Peripheral and central vestibular system findings in Meniere’s disease

Author(s): Selim Unsal, Nebi Mustafa Gumus, Mehmet Gunduz

Aim: Meniere's Disease (MD) is a chronic disease that is characterized by intermittent episodes of tinnitus, vertigo, and progressivefluctuating sensorineural hearing loss together with aural fullness. The aim of this study is to evaluate Meniere's disease patients with vestibular test battery as Videonystagmography (VNG), Vestibular Evoked Myogenic Potentials (VEMPs) and Video Head Impulse Test (V-HIT) to assess peripheral and central vestibular systems.

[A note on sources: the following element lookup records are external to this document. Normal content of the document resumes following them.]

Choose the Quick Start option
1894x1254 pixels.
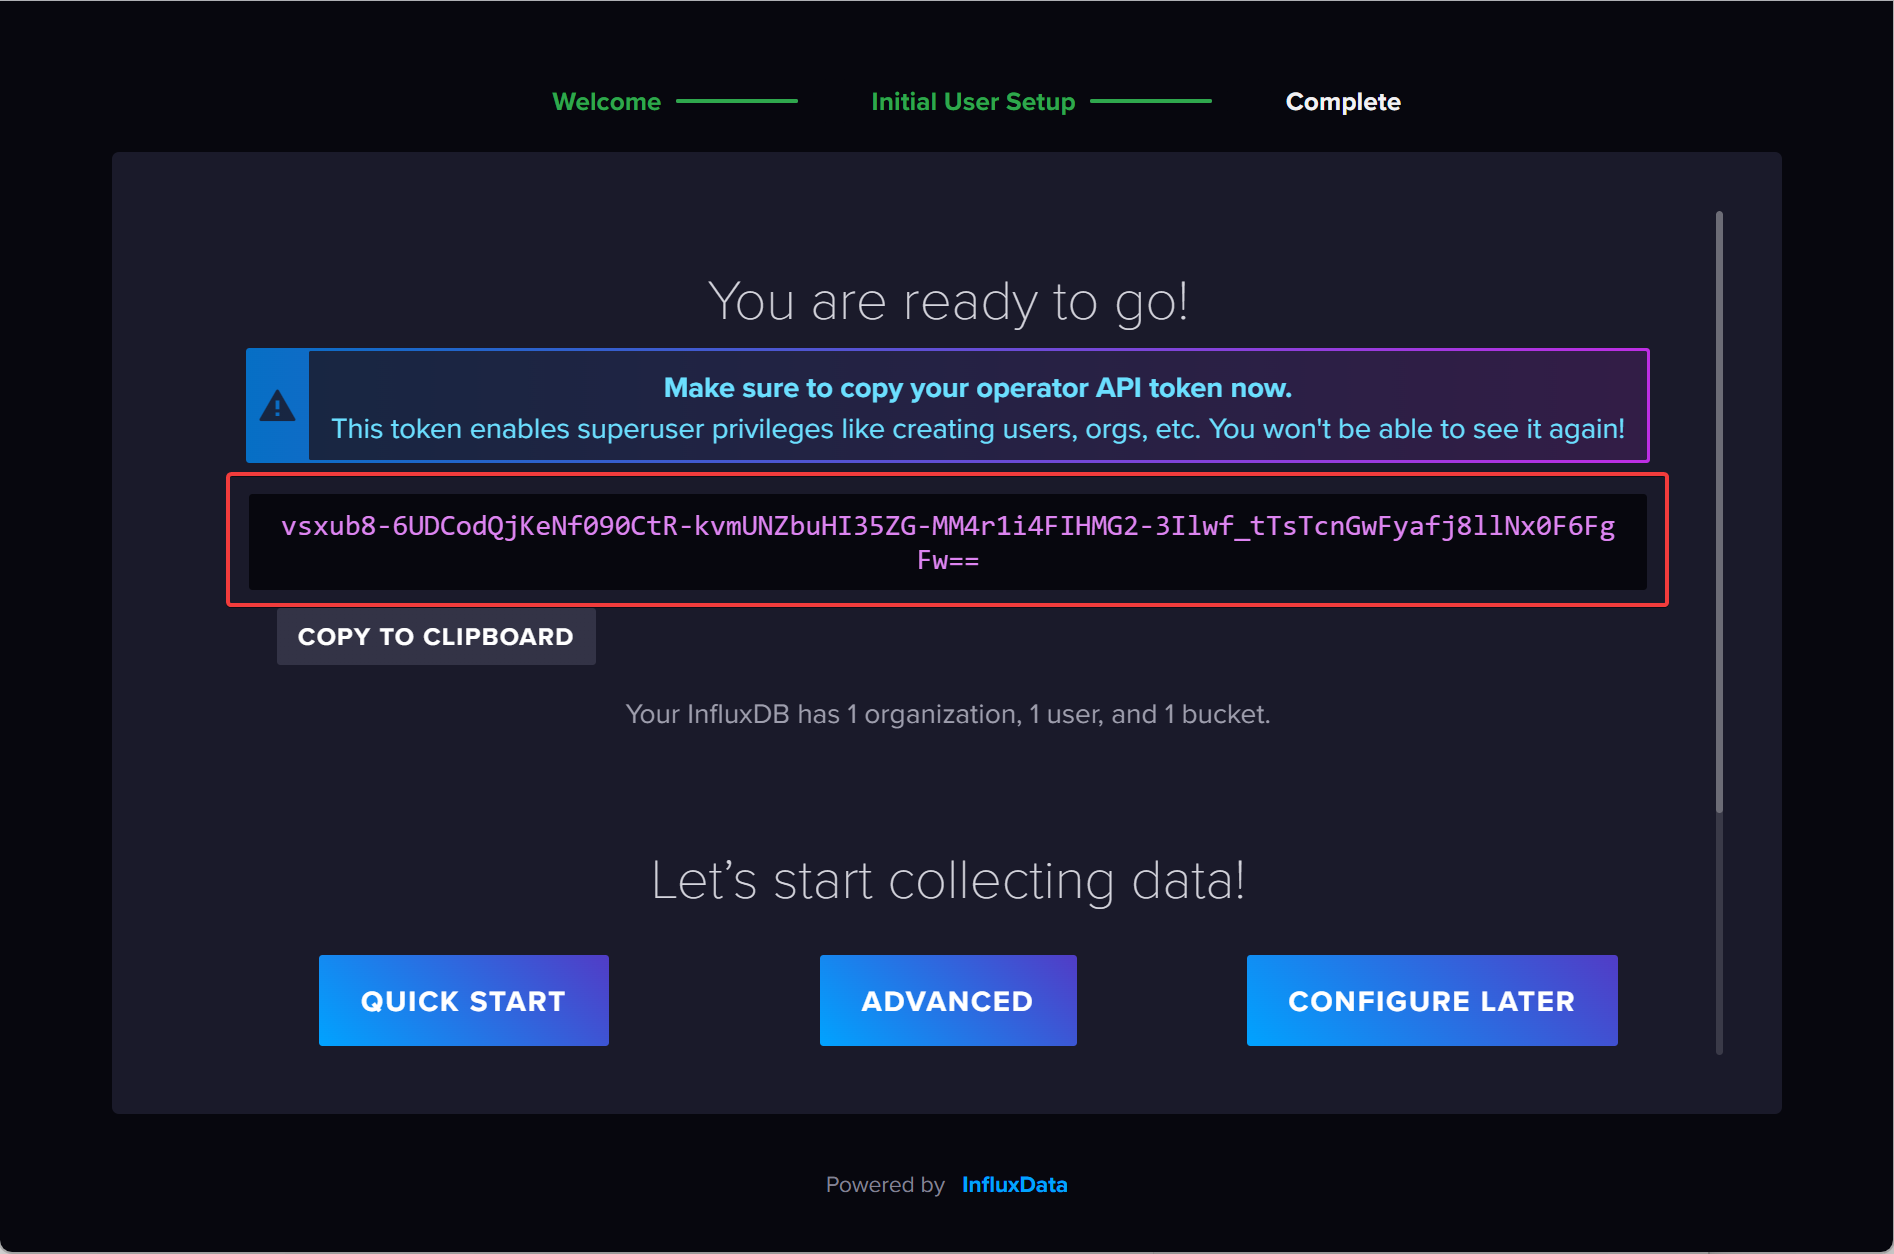(463, 1000)
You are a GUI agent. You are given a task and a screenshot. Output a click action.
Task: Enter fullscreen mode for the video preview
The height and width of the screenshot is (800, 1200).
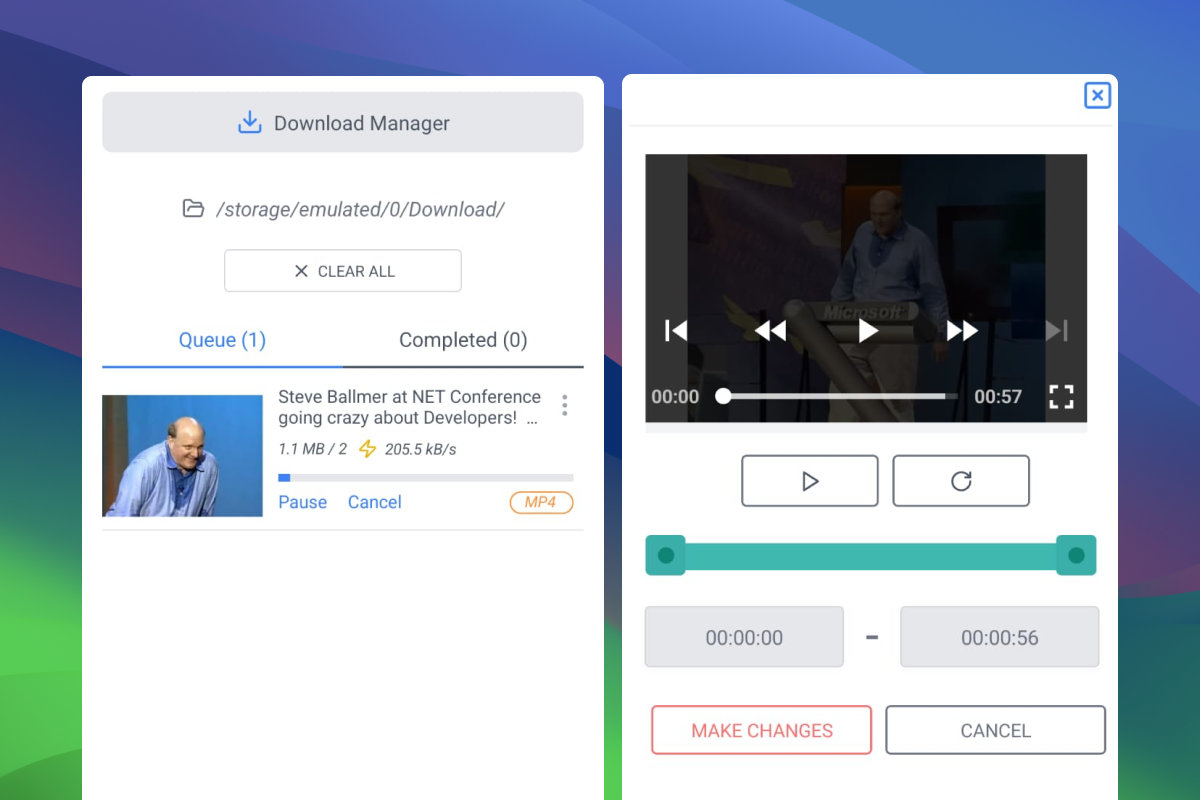click(x=1061, y=396)
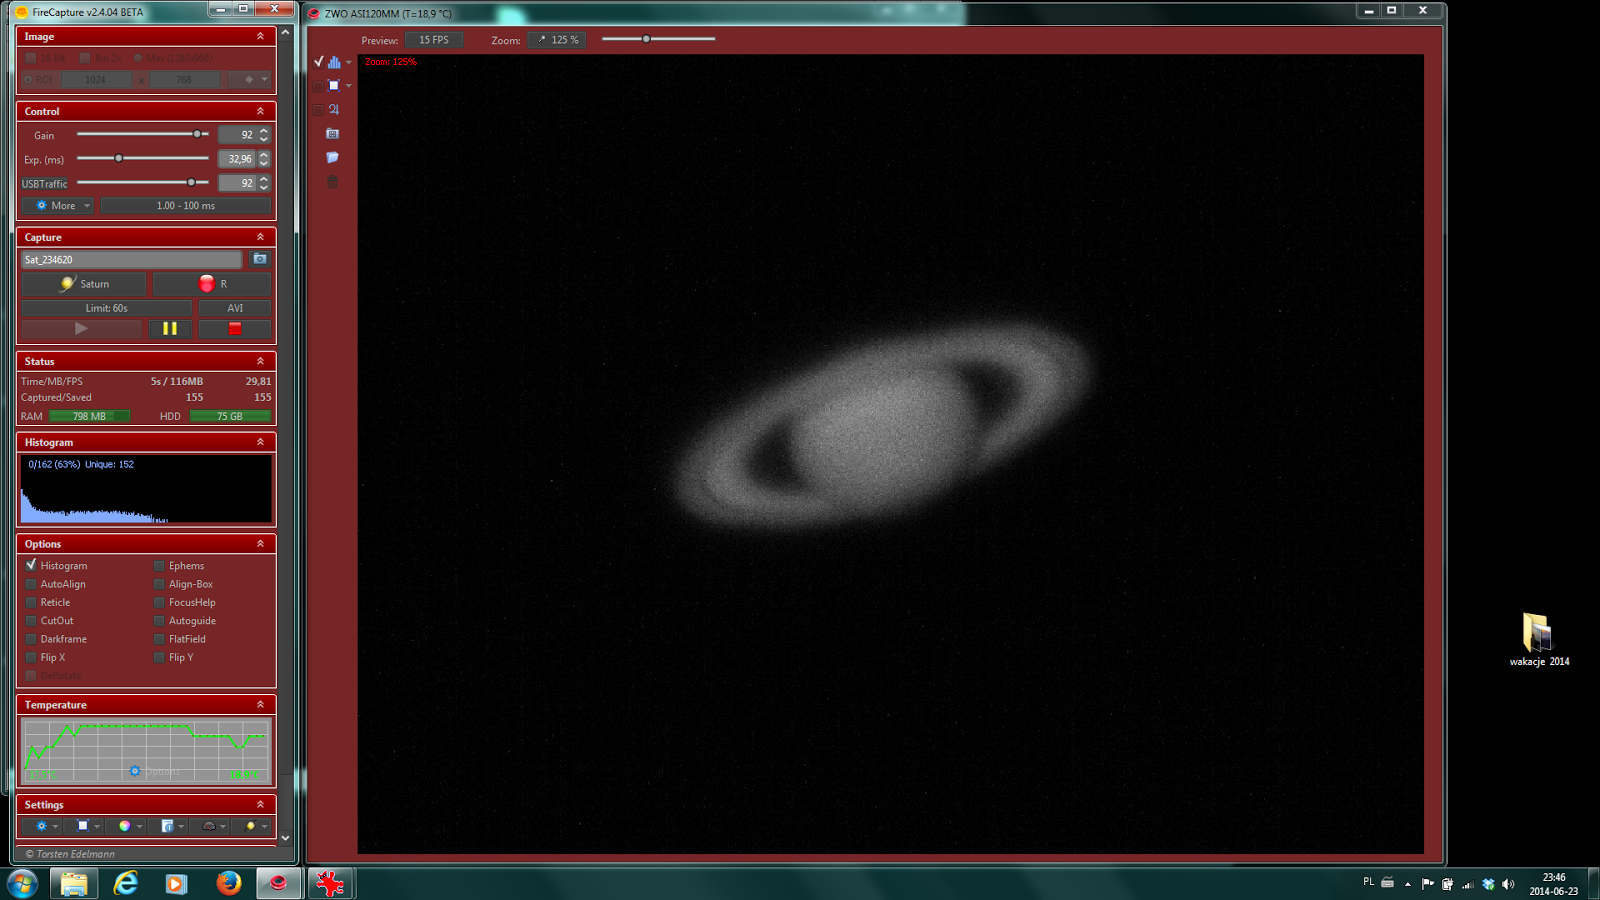The height and width of the screenshot is (900, 1600).
Task: Click the Jupiter symbol icon in preview sidebar
Action: click(x=334, y=108)
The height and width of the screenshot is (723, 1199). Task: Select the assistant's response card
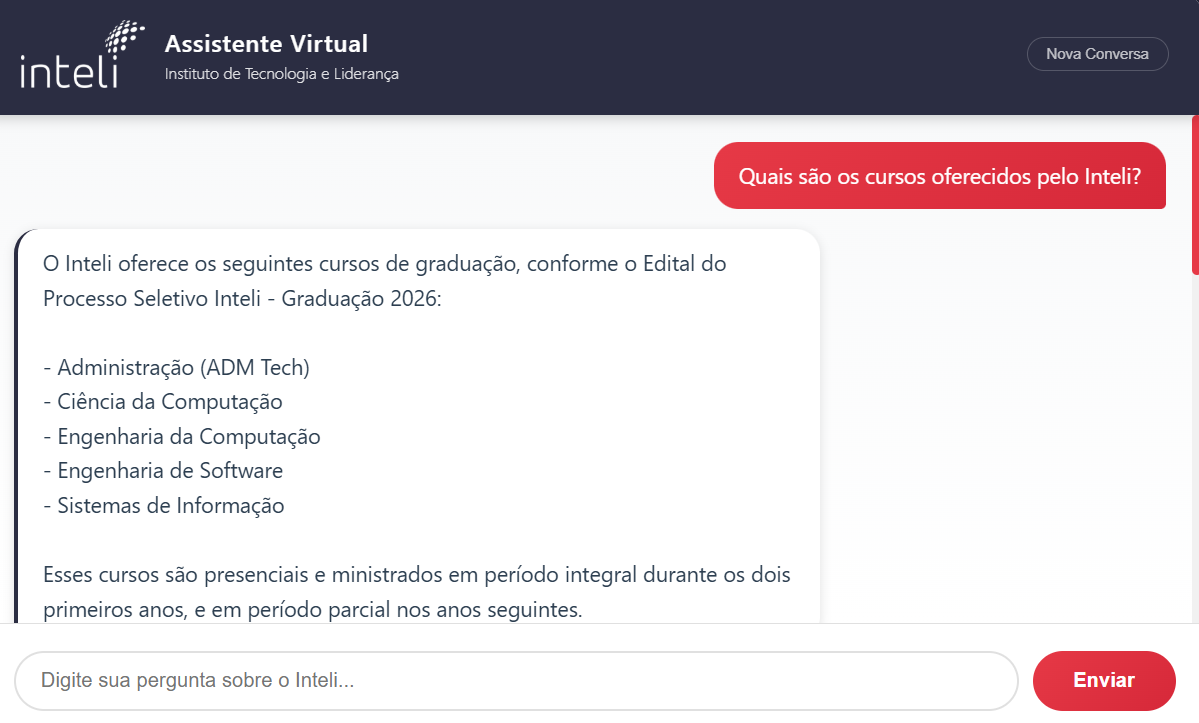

Methods: 16 bilateral, 17 unilateral patients suffering from MD (mean age, 40.90 years, range, 23 to 66 years; 20 women and 13 men) comprised the study group, and 39 healthy (mean age, 38.10 years, range from 21 to 60 years; 22 women and 17 men) volunteers formed control group. Evaluation of peripheral and central vestibular systems changes with oculomotor tests, caloric test, C-VEMPs, O-VEMPs, and the evaluation of the vestibular ocular reflex (VOR) using the V-HIT. Result: Twenty-six ears out of the forty-nine ears that were affected by Meniere’s disease were diagnosed as otolith or ampullary dysfunction. As to O-VEMPs testing, N1 and P1 waves could not be obtained from thirty of the forty-nine ears affected by Meniere’s disease. As for obtained N1 and P1 waves, prolonged N1 and P1 wave latencies, and reduced amplitude was observed in Meniere's group. P1 and N1 waves were not observed in 5 bilateral and 2 unilateral Meniere's patients (12 ears out of 49 affected ears) in C-VEMPs recordings (23.9%). In Meniere's patients' group, 44.9% of the velocity gain values were obtained in the pathologic borders of v- HIT. In addition to lower velocity gain, higher ratios of asymmetry were obtained from the ears affected with Meniere's disease. Conclusion: According to these results, it can be concluded that Meniere's disease significantly affects the peripheral vestibular system but the functions of the central vestibular system were not affected.